During the recent recession, many District of Columbia residents had difficulty paying their credit card debt. This has led to some aggressive methods of debt recovery, so it is important for consumers to be aware of the statute of limitations on their debt and understand their rights under the federal Fair Debt Collection Practices Act.

The statute of limitations for receiving a court order to collect a debt is three years from the date of the last payment in Washington, D.C. However, consumers should understand that this doesn't preclude debt collectors from attempting to collect the debt using other methods such as mail and phone calls as long as they follow the rules outlined by federal law, which include not harassing or threatening the consumer. Consumers also need to be aware that even the smallest payment can reset the clock on the statute of limitations.

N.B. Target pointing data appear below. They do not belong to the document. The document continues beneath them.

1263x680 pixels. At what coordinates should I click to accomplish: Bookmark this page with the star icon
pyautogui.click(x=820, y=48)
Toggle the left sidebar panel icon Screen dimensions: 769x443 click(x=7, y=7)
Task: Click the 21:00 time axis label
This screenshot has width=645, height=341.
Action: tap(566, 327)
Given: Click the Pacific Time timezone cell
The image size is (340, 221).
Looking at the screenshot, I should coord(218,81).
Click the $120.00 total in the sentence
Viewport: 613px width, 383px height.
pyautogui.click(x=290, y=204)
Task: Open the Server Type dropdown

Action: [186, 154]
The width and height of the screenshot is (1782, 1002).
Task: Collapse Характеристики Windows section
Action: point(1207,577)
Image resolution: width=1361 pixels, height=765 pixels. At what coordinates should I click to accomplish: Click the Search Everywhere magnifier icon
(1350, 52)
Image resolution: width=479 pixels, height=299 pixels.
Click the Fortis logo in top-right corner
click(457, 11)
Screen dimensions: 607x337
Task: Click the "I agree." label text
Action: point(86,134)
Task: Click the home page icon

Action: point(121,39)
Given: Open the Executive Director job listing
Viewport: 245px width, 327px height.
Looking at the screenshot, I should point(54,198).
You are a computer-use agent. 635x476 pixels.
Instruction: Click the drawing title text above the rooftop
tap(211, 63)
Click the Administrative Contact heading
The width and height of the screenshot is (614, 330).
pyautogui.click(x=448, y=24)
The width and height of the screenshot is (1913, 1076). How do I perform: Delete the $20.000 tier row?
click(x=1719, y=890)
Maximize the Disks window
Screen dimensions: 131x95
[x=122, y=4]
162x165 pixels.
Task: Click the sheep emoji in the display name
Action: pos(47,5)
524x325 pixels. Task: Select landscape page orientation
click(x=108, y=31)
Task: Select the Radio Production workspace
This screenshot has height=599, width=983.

It's also important for consumers to be aware that the majority of major card issuers name the state whose laws govern their agreements. For example, Citibank uses South Dakota law which allows a debt to be collectible by court order for six years, which is a longer period that is contained in the statute of limitations in many other states.

It is vital for consumers to understand their rights when it comes to debt collection. There are cases where the time for a creditor to legitimately demand a judgment has passed, so a consumer should be proactive and attend the court hearings. If a consumer successfully proves that the debt is no longer collectible, the court will, in most cases, not issue a judgment in favor of the creditor.